◆ WHAT IS REQUIRED:
All of the records below must be output exactly, with no pictures carried over.

######

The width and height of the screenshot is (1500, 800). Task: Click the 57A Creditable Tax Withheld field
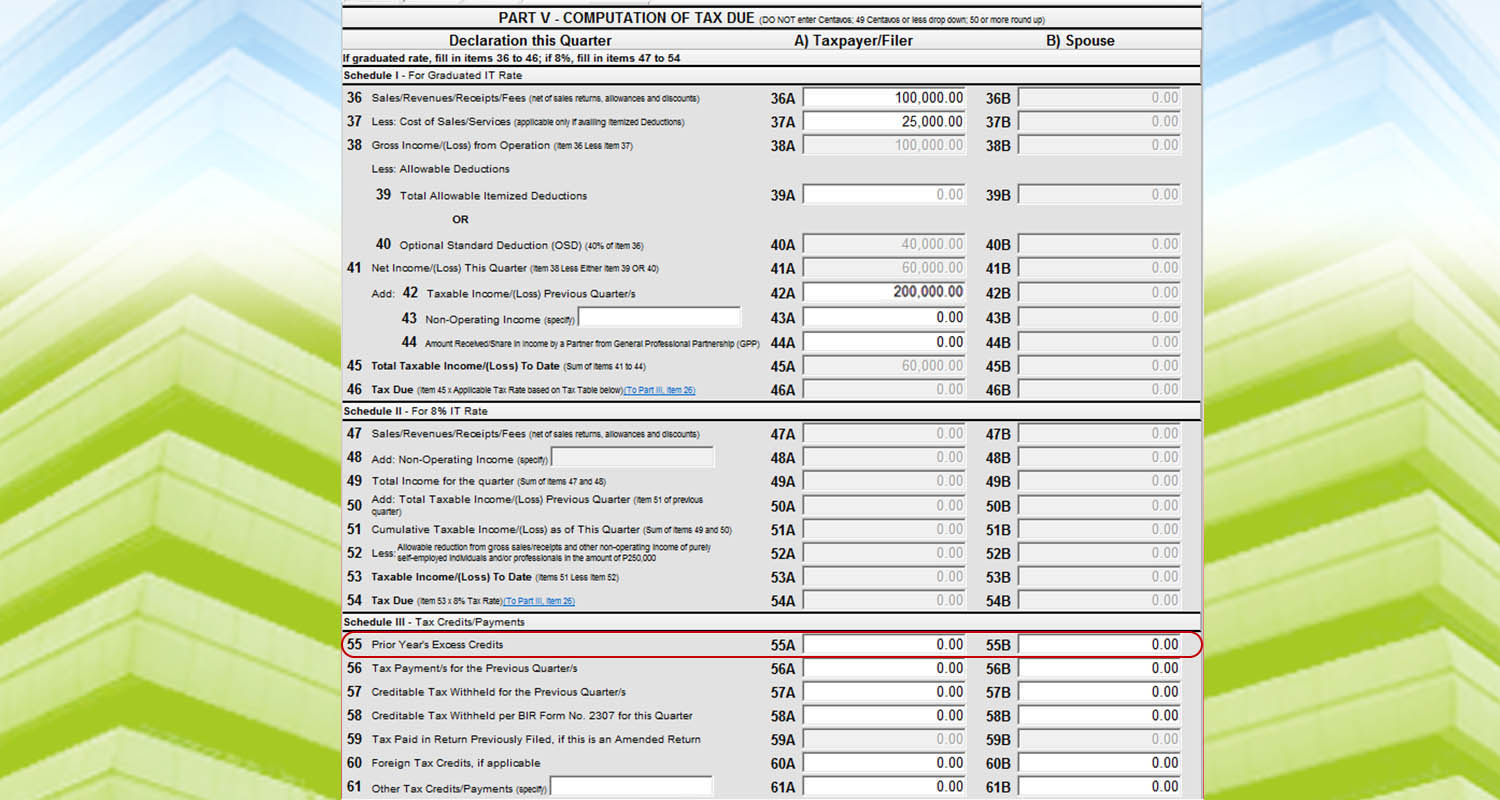click(x=884, y=692)
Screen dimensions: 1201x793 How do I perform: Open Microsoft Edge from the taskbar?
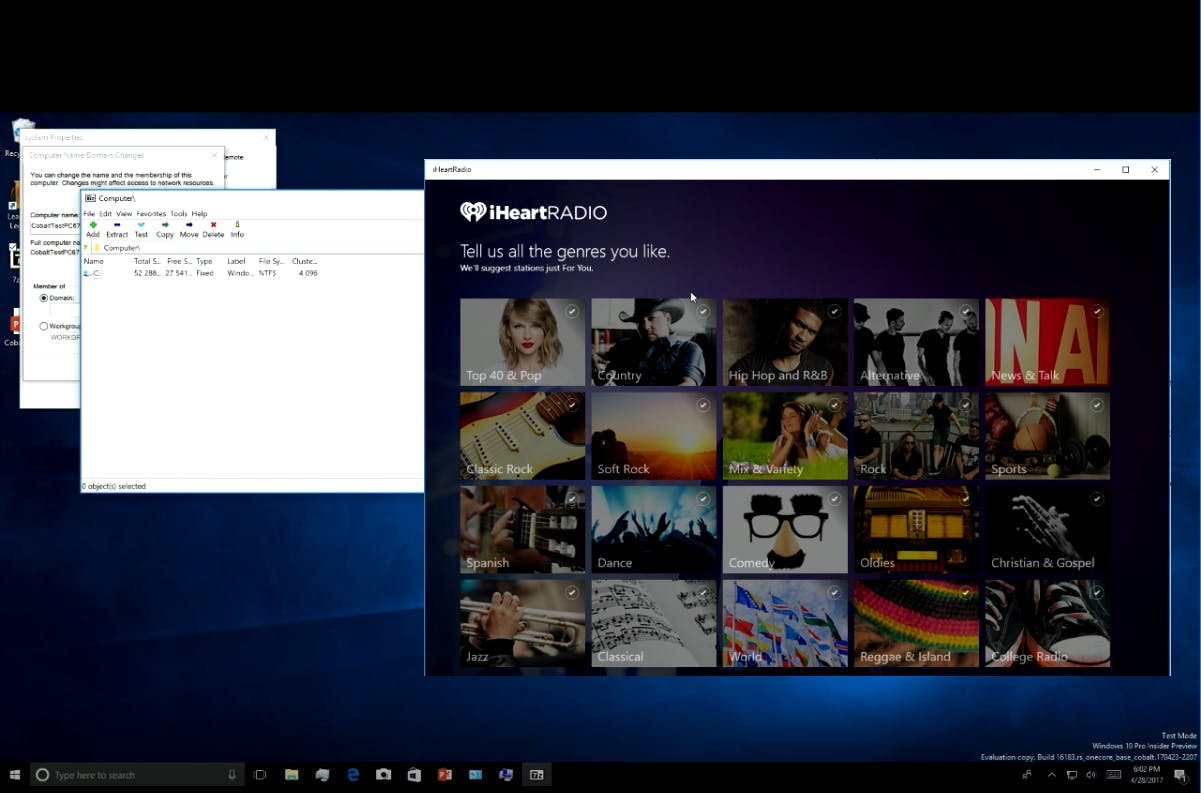point(353,775)
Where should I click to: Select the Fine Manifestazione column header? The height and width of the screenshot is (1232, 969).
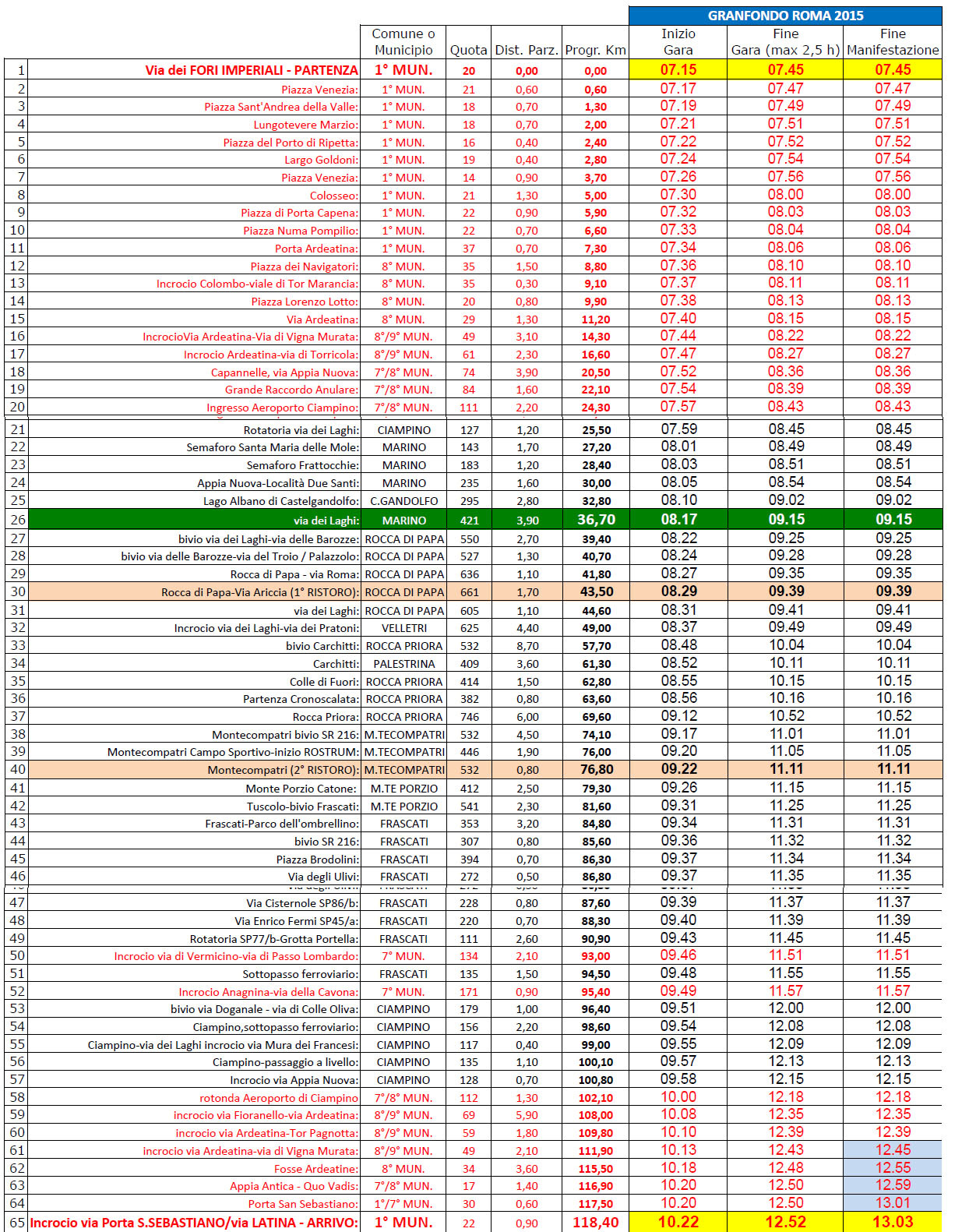coord(893,42)
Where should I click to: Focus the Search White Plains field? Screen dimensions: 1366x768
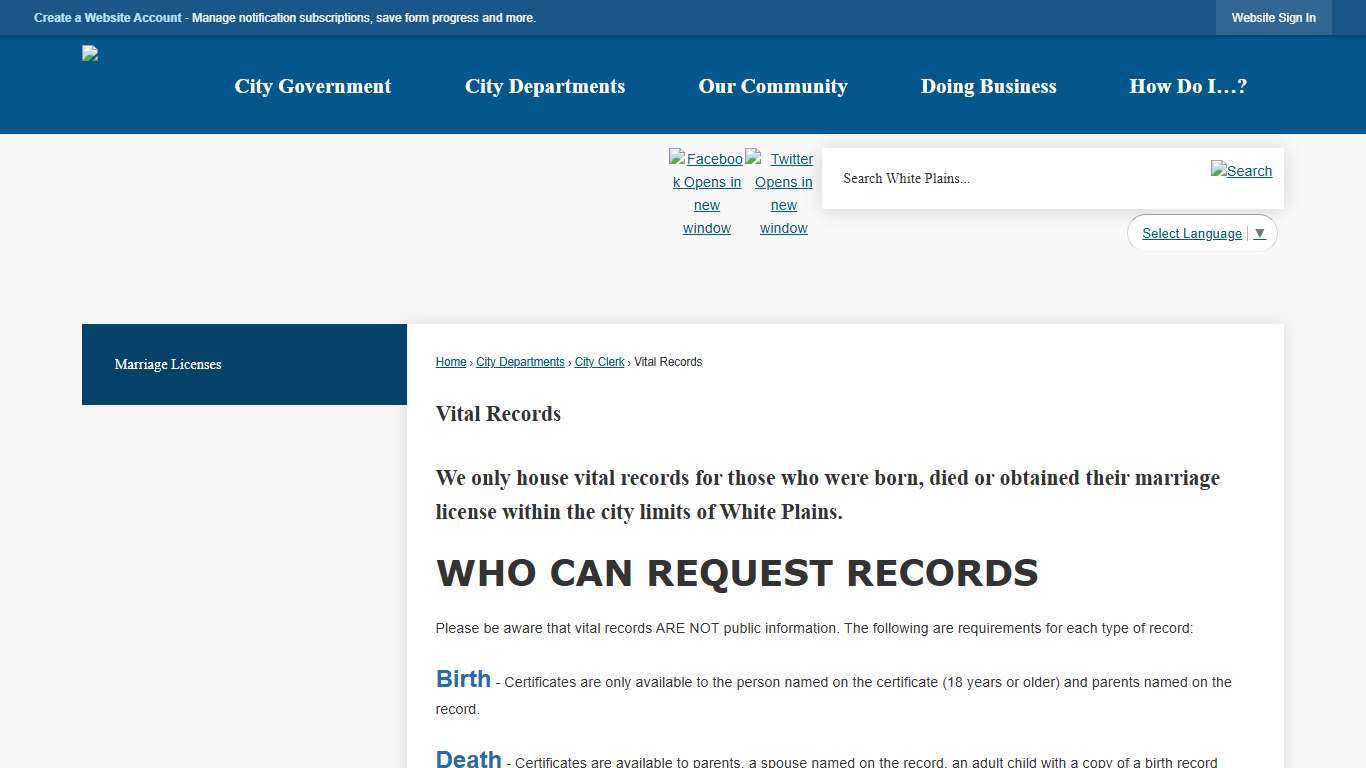coord(1010,179)
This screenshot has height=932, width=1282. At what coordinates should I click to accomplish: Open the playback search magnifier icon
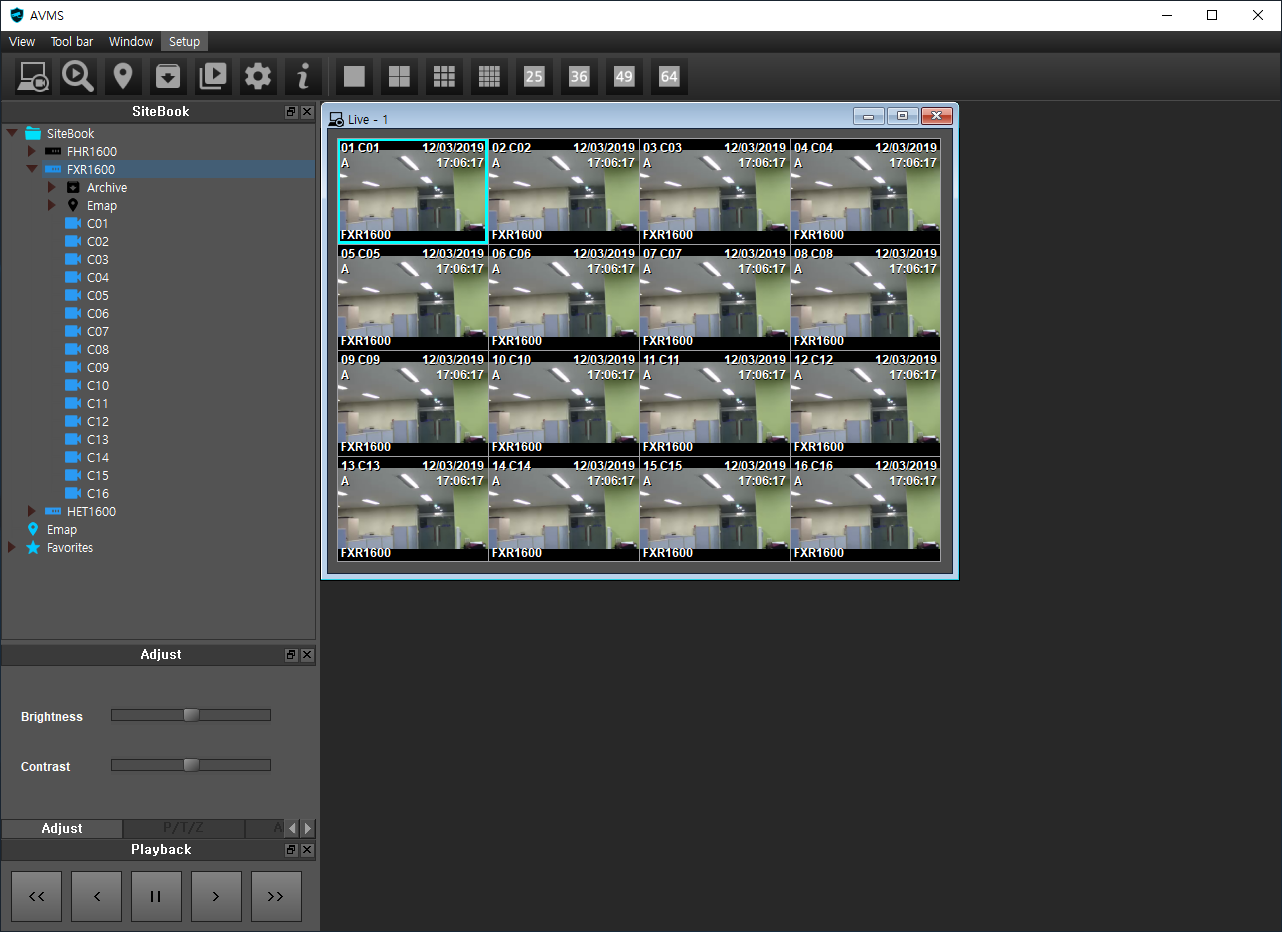click(78, 77)
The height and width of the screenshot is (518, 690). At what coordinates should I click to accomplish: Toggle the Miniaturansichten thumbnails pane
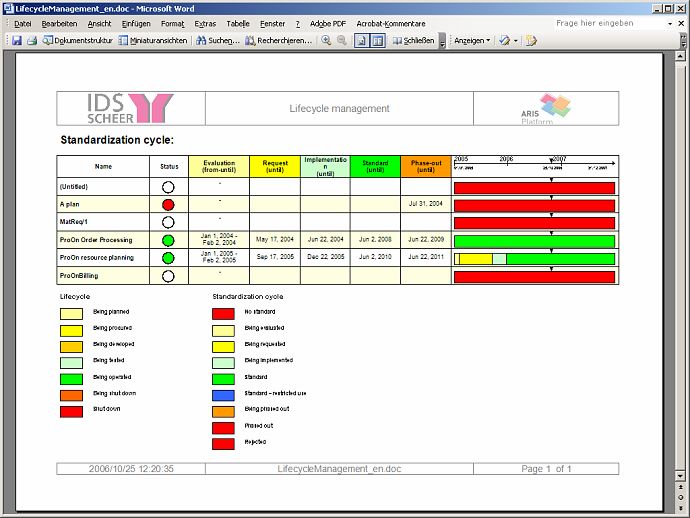[153, 41]

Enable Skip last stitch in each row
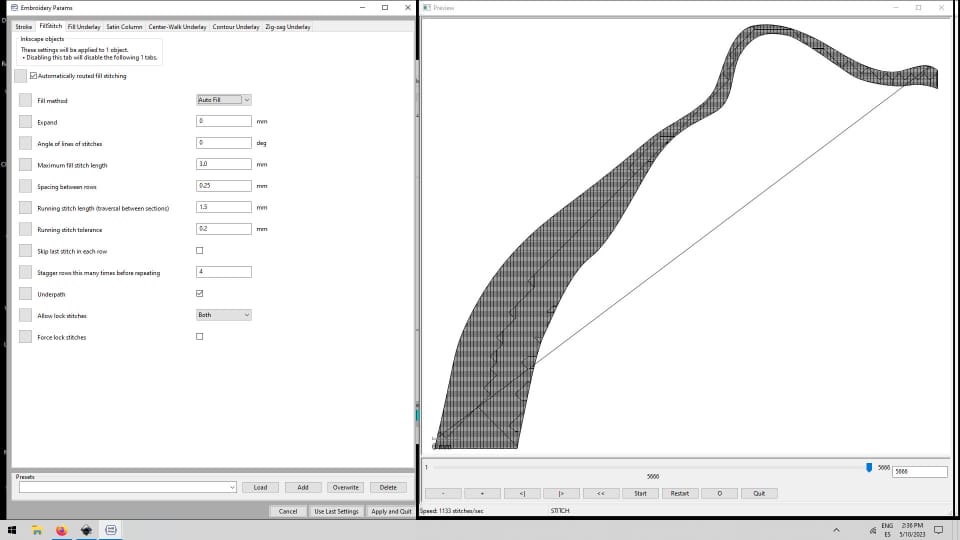pos(200,251)
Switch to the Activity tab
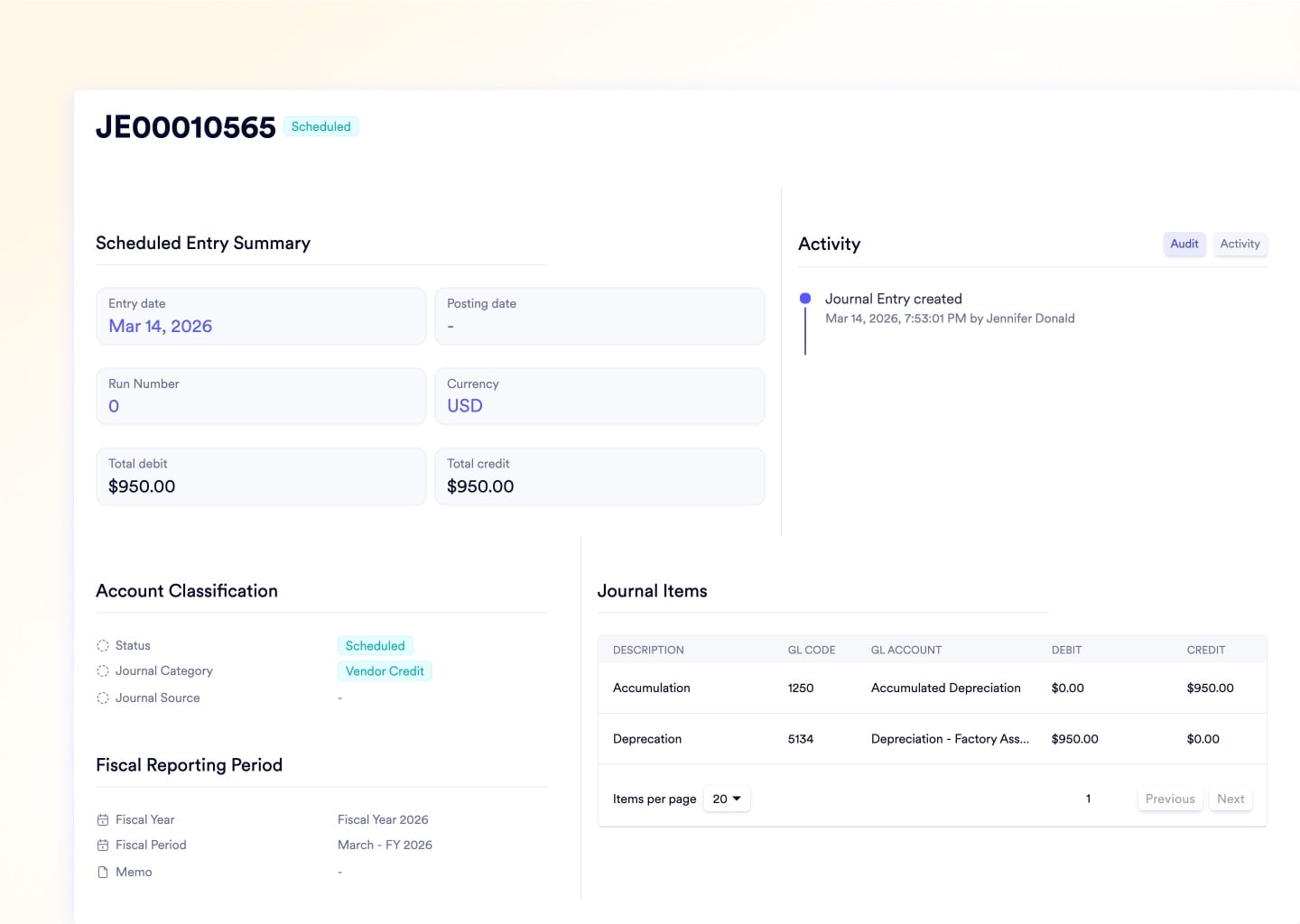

######

◆ SOLUTION FOR THIS PROBLEM:
The width and height of the screenshot is (1500, 800). Task: Click the 57A Creditable Tax Withheld field
click(x=884, y=692)
Screen dimensions: 1201x793 How do I perform: Open Microsoft Edge from the taskbar?
point(353,775)
Where should I click to: Select the Fine Manifestazione column header? The height and width of the screenshot is (1232, 969).
coord(893,42)
Where should I click to: Focus the Search White Plains field? Screen dimensions: 1366x768
coord(1010,179)
This screenshot has height=932, width=1282. At what coordinates should I click to accomplish: Open the playback search magnifier icon
click(78, 77)
The height and width of the screenshot is (518, 690). At what coordinates should I click to accomplish: Toggle the Miniaturansichten thumbnails pane
[153, 41]

Enable Skip last stitch in each row
pos(200,251)
Switch to the Activity tab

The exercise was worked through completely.